Aim two addresses the effective delivery of gold nanorods (AuNRs) to the retina and their long-term toxicity. In our latest study, we found that AuNRs can be intravitreally delivered to retinal neurons and we can effectively activate the neurons using a near-infrared laser. However, the most effective chemical conjugation of AuNRs for cell type-specific delivery and the potential long-term toxic effect on retinal neurons remain unknown. We will test these hypotheses by injecting Thy1-conjugated and MGluR-targeting AuNRs into mice and imaging the delivered AuNRs. We will also conduct a longitudinal study to measure retinal neuronal layer thicknesses over six months to assess potential toxic effects.
Both aims will general critical preliminary data for our two upcoming R01 renewal applications.

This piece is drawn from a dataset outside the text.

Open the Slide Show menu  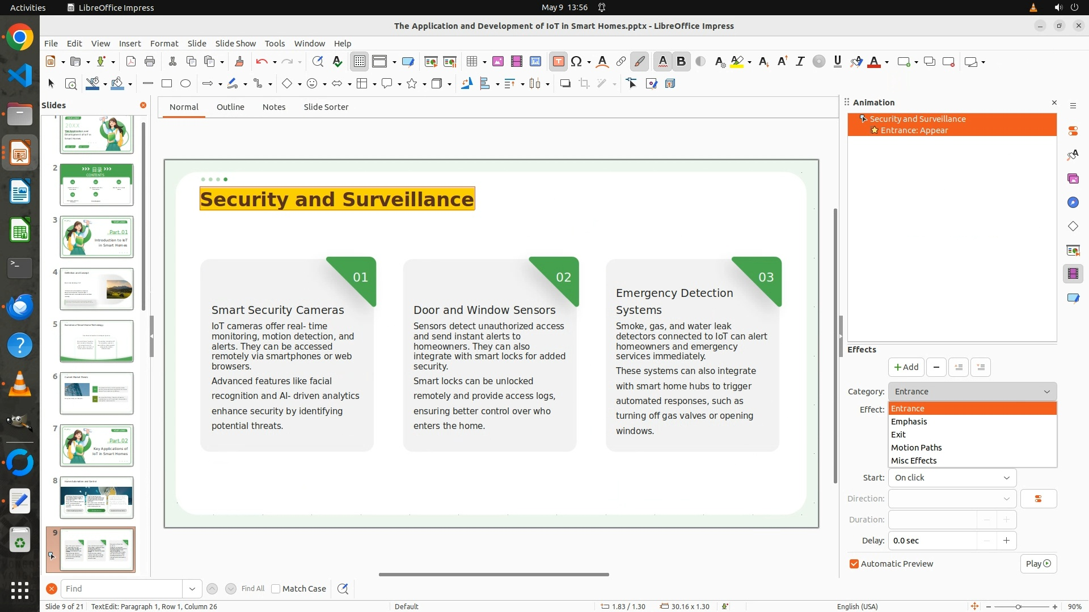(235, 44)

Markes International Summa Canister Sampling System (Principal Investigator Kurt Pennell). The widespread use of per- and polyfluoroalkyl substances (PFAS) in commercial products and fire-fighting foams has resulted in unprecedented contamination of the environment, impacting both soil, surface water and groundwater. In addition to contaminated drinking water, PFAS has been detected in agricultural crops and animals, including livestock and game species. These findings prompted the U.S. Environmental Protection Agency to establish a PFAS action plan in 2019, and in March of this year the EPA proposed drinking water standards for six PFAS, including perfluorooctane sulfonic acid (PFOS) and perfluorooctanoic acid (PFOA), each with maximum contaminant levels (MCLs) of 4.0 ng/L (parts per trillion). In addition to contamination of food and drinking water supplies, there is now growing evidence that emissions of PFAS to the atmosphere and subsequent air-borne transport have resulted in global PFAS contamination. Collecting and analyzing volatile and air-borne PFAS in air and effluent gas streams is particularly challenging. Although carbon or resin traps have been employed, this approach is not effective for shorter chain length PFAS. Thus, the objective of this proposal is to purchase a Markes International summa canister sampling system to automatically and accurately transfer gas samples onto a high-resolution GC-MS system for the analysis of volatile and semi-volatile PFAS. Air samples will be collected from three sources; indoor and outdoor (ambient) air monitoring, effluent gas streams from field-scale applications of thermal remediation, laboratory-scale flow-through reactor studies designed to elucidate the thermal destruction pathways. The proposal will result in the unique capability to accurately and efficiently monitor levels of short-chain length PFAS and reaction byproducts. Research projects using this instrument will engage undergraduate students, graduate students and postdoctoral fellows, and serve to advance our fundamental understanding of PFAS fate and transport in the environment.